◆ **The problem**
If a line below contains the string "screenshot", copy it out.

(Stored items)
● ● ●

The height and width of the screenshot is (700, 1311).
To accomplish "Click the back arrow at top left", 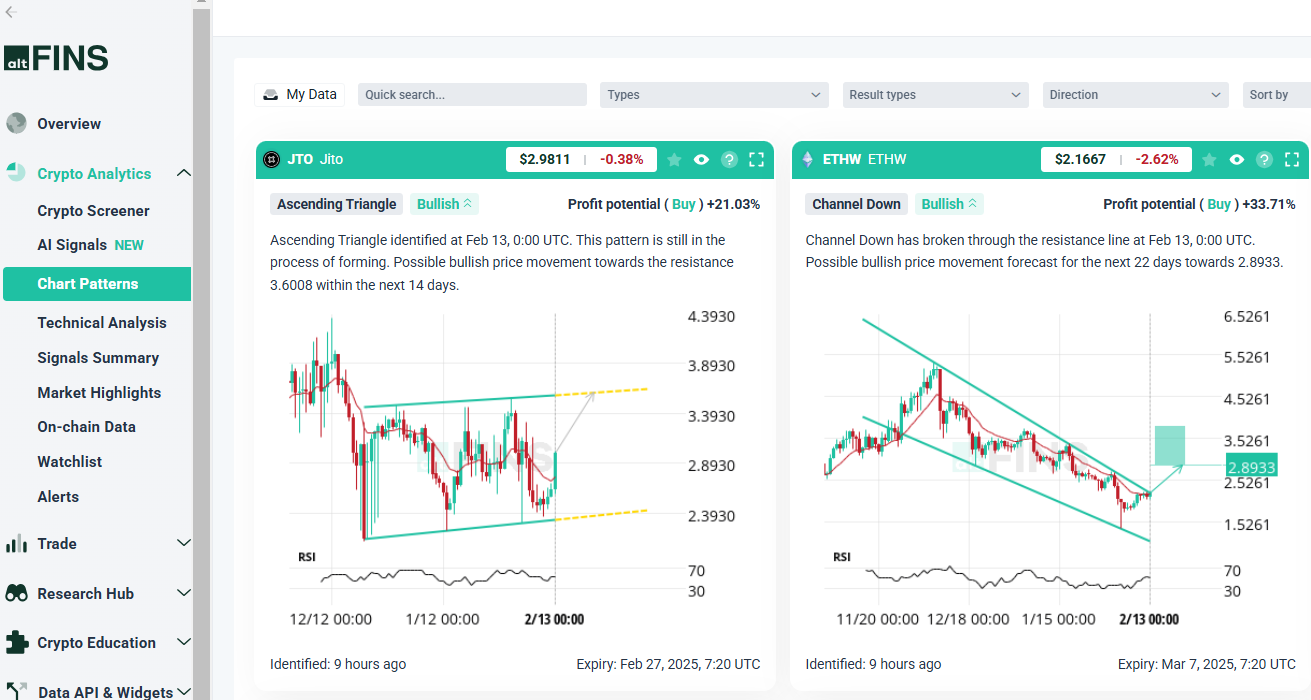I will pos(11,12).
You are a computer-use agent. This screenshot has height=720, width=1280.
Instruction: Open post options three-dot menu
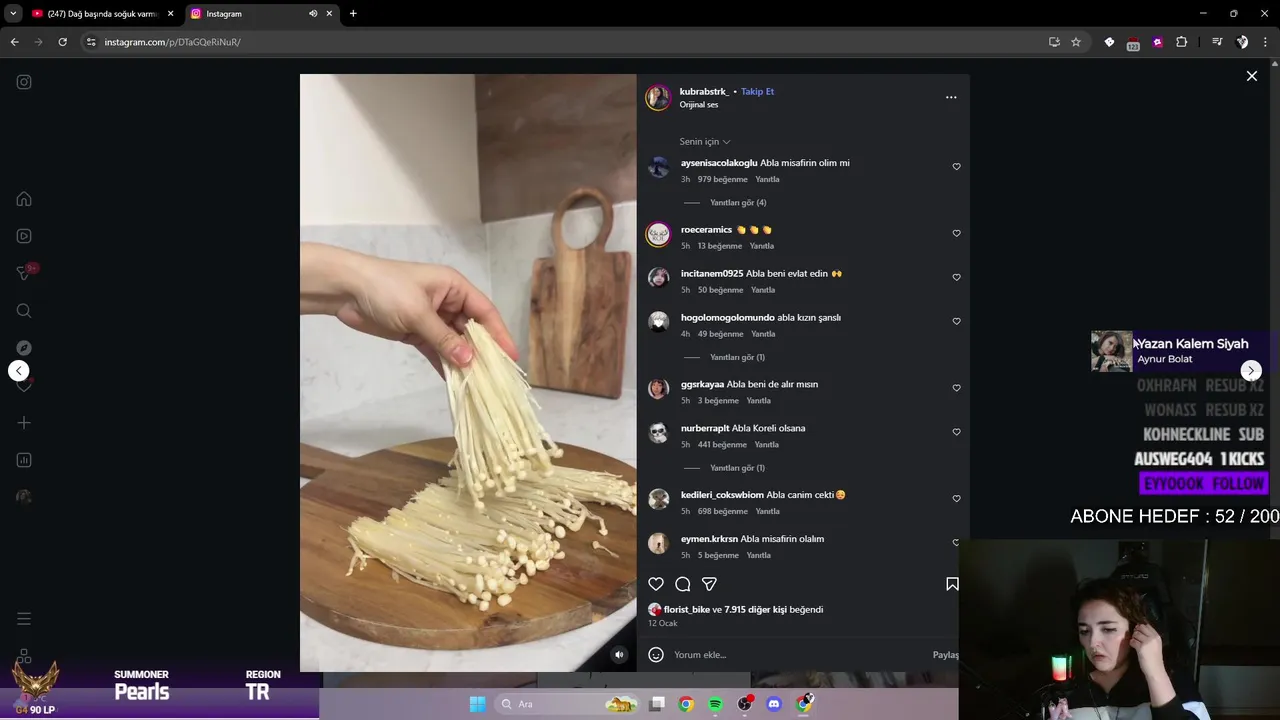pos(951,97)
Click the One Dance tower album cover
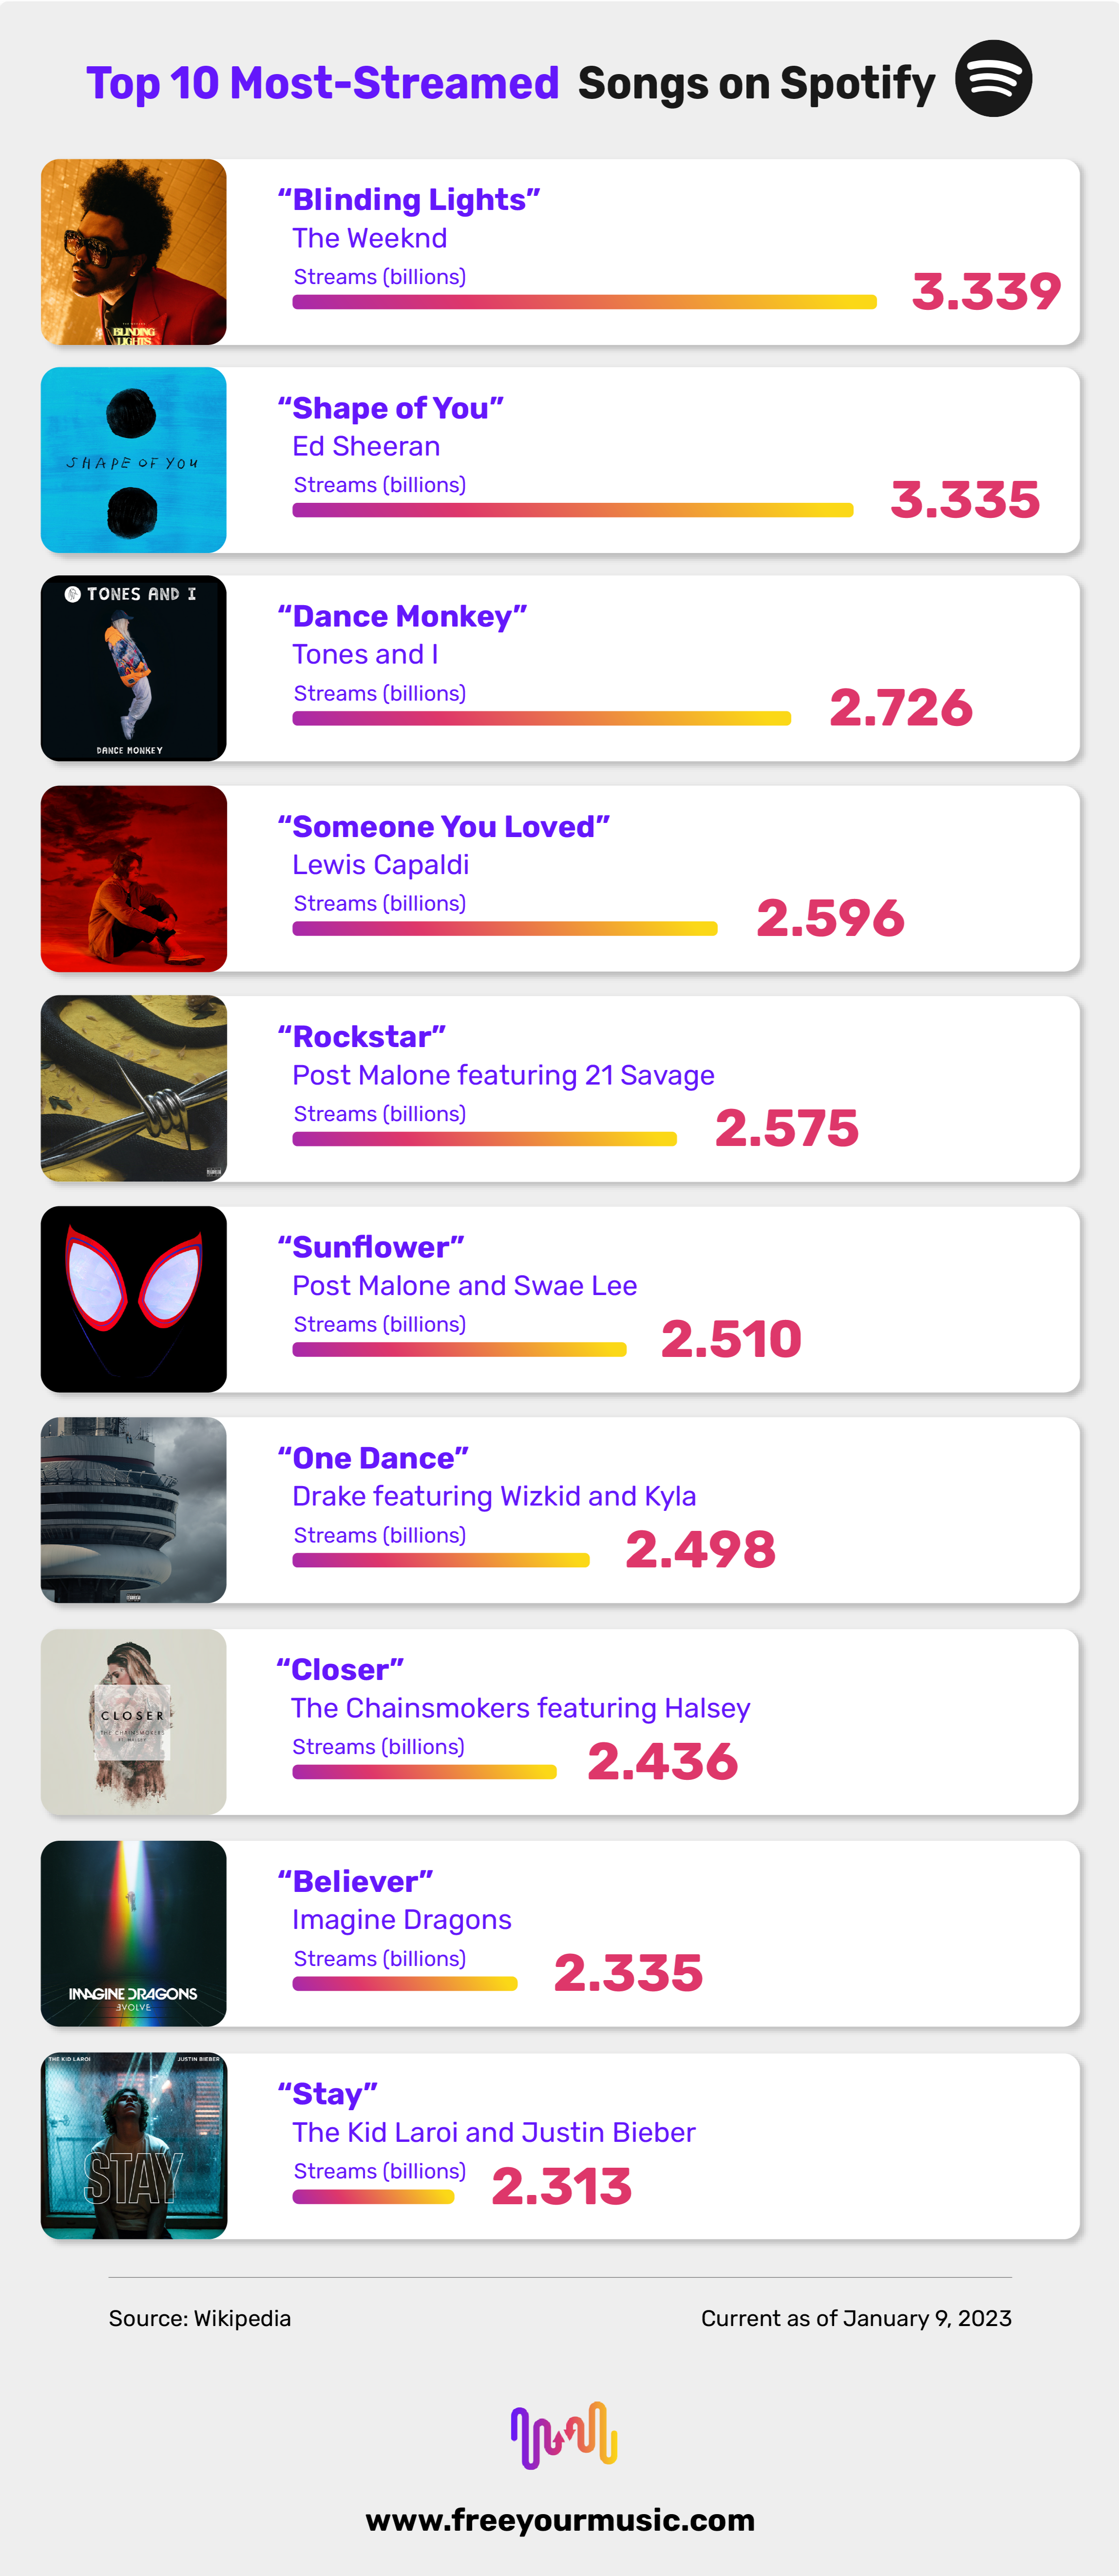Image resolution: width=1119 pixels, height=2576 pixels. (x=134, y=1510)
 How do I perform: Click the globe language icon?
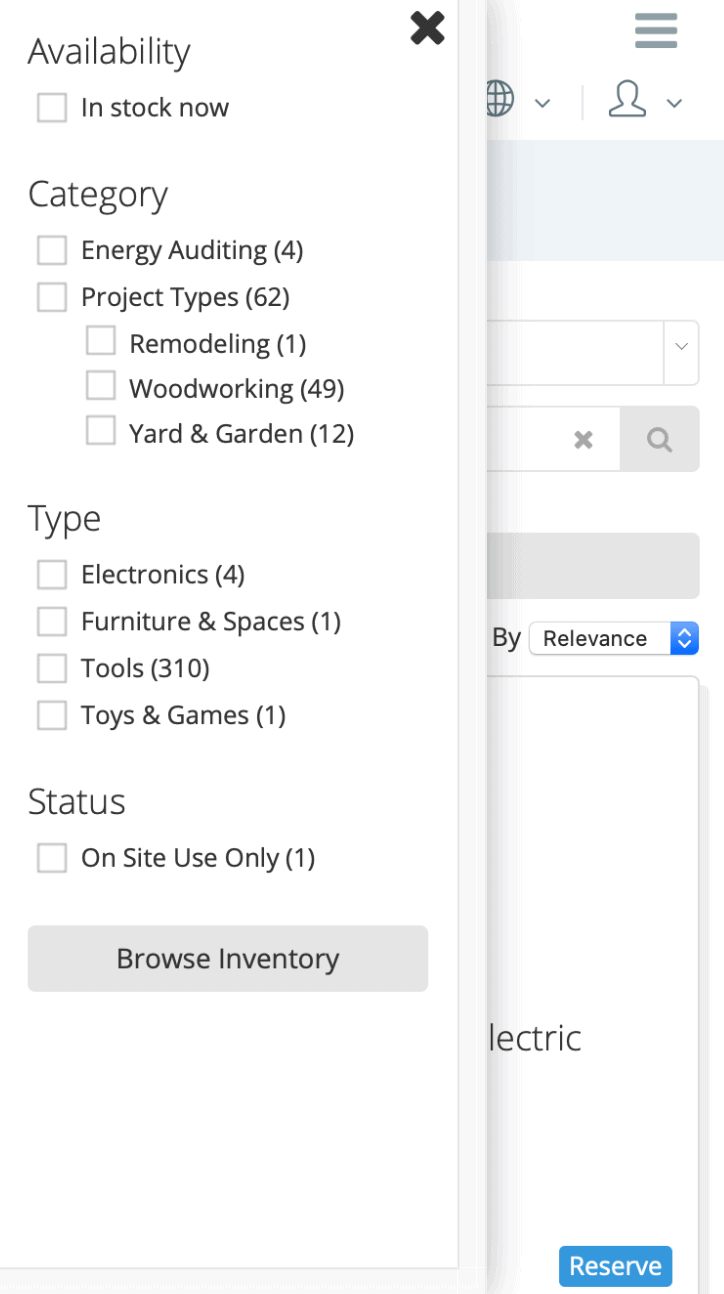(499, 100)
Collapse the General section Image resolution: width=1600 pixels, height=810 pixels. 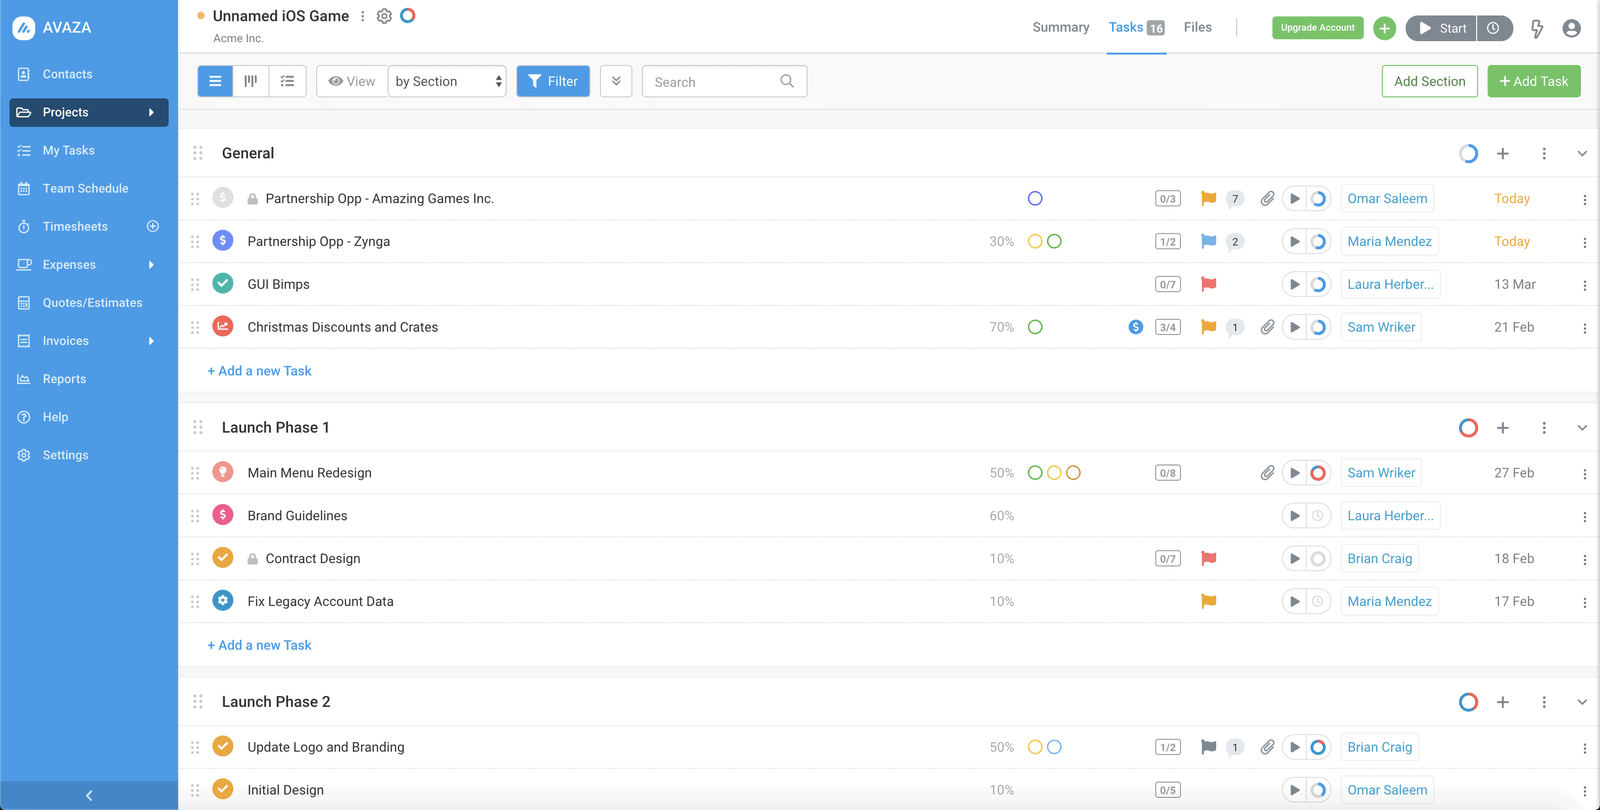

● ● ●

◆ **Result below**
The height and width of the screenshot is (700, 1311).
You are a computer-use agent. This screenshot has height=720, width=1280.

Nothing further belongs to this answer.